Quoted passage:

# what kind of sable is he?



## LissG (Jun 18, 2011)

what kind of sable is wolfy? i've heard people call him a red sable, black sable, dark sable, and a dingo:crazy: (lol). what do you think?


----------



## jprice103 (Feb 16, 2011)

How about a GORGEOUS sable! :wub:


----------



## Liesje (Mar 4, 2007)

I'd call that a dark sable. IMO not near a black sable. His coat looks a lot like Pan's (Pan maybe darker on the body but not as dark/full black mask on the face) and I just refer to Pan as "sable".


----------



## 1sttimeforgsd (Jul 29, 2010)

Agree with Jessica, he is gorgeous! :wub:


----------



## Rerun (Feb 27, 2006)

I would consider him just a "sable," maybe - maybe - a dark sable. But to my eye, he isn't that dark. Black sables are so dark they look almost black, thus the name. I don't see any red to consider him a red sable.


----------



## pets4life (Feb 22, 2011)

brown sable


----------



## lhczth (Apr 5, 2000)

How old is he? Is that his birthdate in your signature? He will continue to darken, but right now I would just call him sable. Nice dark face.


----------



## LissG (Jun 18, 2011)

thank you guys  i <3 my handsome boy!!

wolfys birthday is 5/25/11, but we got him 7/9/11


----------



## bigd3077 (Aug 19, 2012)

Good looking boy. Looks similar to my Bali...


----------



## Questforfire (Apr 18, 2012)

He is gorgeous. Looks like a dark sable to me.


----------



## LissG (Jun 18, 2011)

thank you


----------



## NancyJ (Jun 15, 2003)

Wolfie is about 2 months older than Beau and I see a lot of similarities. Beau is a patterned sable having the B/T from his mother and a sable father. 

The white stripe behind the elbow (no bitch stripe though), the grizzled hair on the neck, lighter belly underneath vs. my other sable who carries black and has none of those features.

The tasks:
1) Retype the part of the sable thread starting at "## Rerun (Feb" and ending at "a red sable.".
2) In the sable thread, list every name the opening post says people have called the dog's coat.
The data that follows has nothing to do with the sable thread.

Given information:
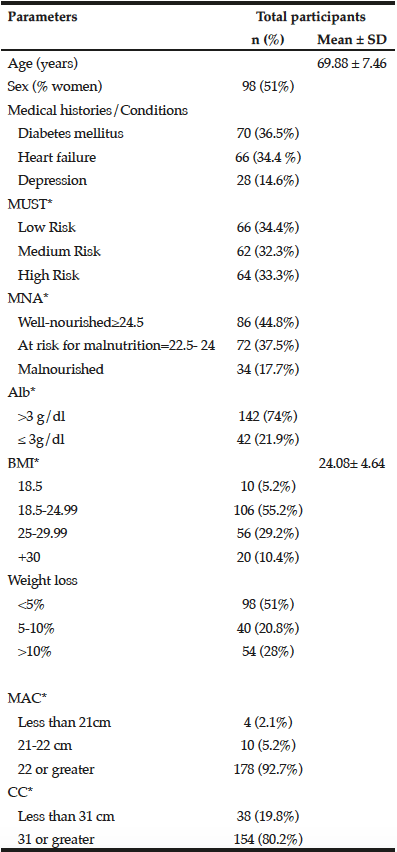The image size is (397, 852).
Task: Select the BMI mean 24.08± 4.64
Action: click(352, 463)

Answers provided:
1)
## Rerun (Feb 27, 2006)

I would consider him just a "sable," maybe - maybe - a dark sable. But to my eye, he isn't that dark. Black sables are so dark they look almost black, thus the name. I don't see any red to consider him a red sable.

2) red sable, black sable, dark sable, dingo